WRITTEN INSTRUCTION 1 -
Which features does the quad-buying forum post list for the 800 MAX XTP on the Can Am showroom?

— START OF GIVEN TEXT —

# Buying wife a quad. Need support!!



## Shrek (Oct 4, 2011)

Alright folks here's my predicament: 
Everytime we ride anywhere my wife has to borrow my dads (stock) foreman 500. There is nothing wrong with it but she wants a bike like my brute (check signature) I am starting a new job with a local cable company and my cable is about to become free so we will free up @ $120 monthly we are used to having to spend. Because that money is already budgeted we've decided it's time for her to have her own brand new quad! After riding everything she has decided on either a Polaris 850 XP or a Can Am 800 both quads have power steering. The pickle I am now in is that I just left the local Can Am dealer and found out that the price difference between the 800 Max XT and the 800XMR IS ONLY @ $1100!!! The 800 MAX XTP which has air ride, front and rear bumpers, painted plastics, and winch that they have on the showroom is actually $500 MORE EXPENSIVE than the XMR :-/ 

So here's where I find myself; if she chooses the can am (which I think she will) do I convince my wife to get the quad I would love to have in my garage (XMR) because it's cheaper and ready to go out of the box (and still have a warranty) or do I advise her to go with the 850 XP and have to spend @ $2k to get wheels, tires, lift, snorkel, etc to match the XMR when the XMR IS ONLY $3k more? And the Polaris will no longer have a warranty!!!

— END OF GIVEN TEXT —
— START OF DATA EXCERPTS —

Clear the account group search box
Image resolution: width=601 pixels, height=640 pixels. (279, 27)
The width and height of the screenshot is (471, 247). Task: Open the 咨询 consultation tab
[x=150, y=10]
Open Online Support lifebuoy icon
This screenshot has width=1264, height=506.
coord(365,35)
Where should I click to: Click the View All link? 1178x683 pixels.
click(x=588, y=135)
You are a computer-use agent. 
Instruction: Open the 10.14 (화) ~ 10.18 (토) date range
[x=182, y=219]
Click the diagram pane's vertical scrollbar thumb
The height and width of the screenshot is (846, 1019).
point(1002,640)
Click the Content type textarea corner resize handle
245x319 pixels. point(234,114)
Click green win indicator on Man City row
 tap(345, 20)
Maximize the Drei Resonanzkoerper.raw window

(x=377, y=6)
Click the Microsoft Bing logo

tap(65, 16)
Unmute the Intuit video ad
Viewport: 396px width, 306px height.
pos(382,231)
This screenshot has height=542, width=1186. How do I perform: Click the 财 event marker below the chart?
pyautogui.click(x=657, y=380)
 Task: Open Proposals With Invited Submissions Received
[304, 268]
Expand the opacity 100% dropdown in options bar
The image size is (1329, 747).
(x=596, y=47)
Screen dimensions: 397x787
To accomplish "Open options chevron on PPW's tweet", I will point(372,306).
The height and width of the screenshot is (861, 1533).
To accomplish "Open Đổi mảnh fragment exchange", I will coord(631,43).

— END OF DATA EXCERPTS —

WRITTEN INSTRUCTION 2 -
Can you transcribe the entries word for word, starting from their first line up to and including the line with "point(1002,640)"?

TASK SOLUTION 1 -
Air ride, front and rear bumpers, painted plastics, and a winch.

TASK SOLUTION 2 -
Clear the account group search box
Image resolution: width=601 pixels, height=640 pixels. (279, 27)
The width and height of the screenshot is (471, 247). Task: Open the 咨询 consultation tab
[x=150, y=10]
Open Online Support lifebuoy icon
This screenshot has width=1264, height=506.
coord(365,35)
Where should I click to: Click the View All link? 1178x683 pixels.
click(x=588, y=135)
You are a computer-use agent. 
Instruction: Open the 10.14 (화) ~ 10.18 (토) date range
[x=182, y=219]
Click the diagram pane's vertical scrollbar thumb
The height and width of the screenshot is (846, 1019).
point(1002,640)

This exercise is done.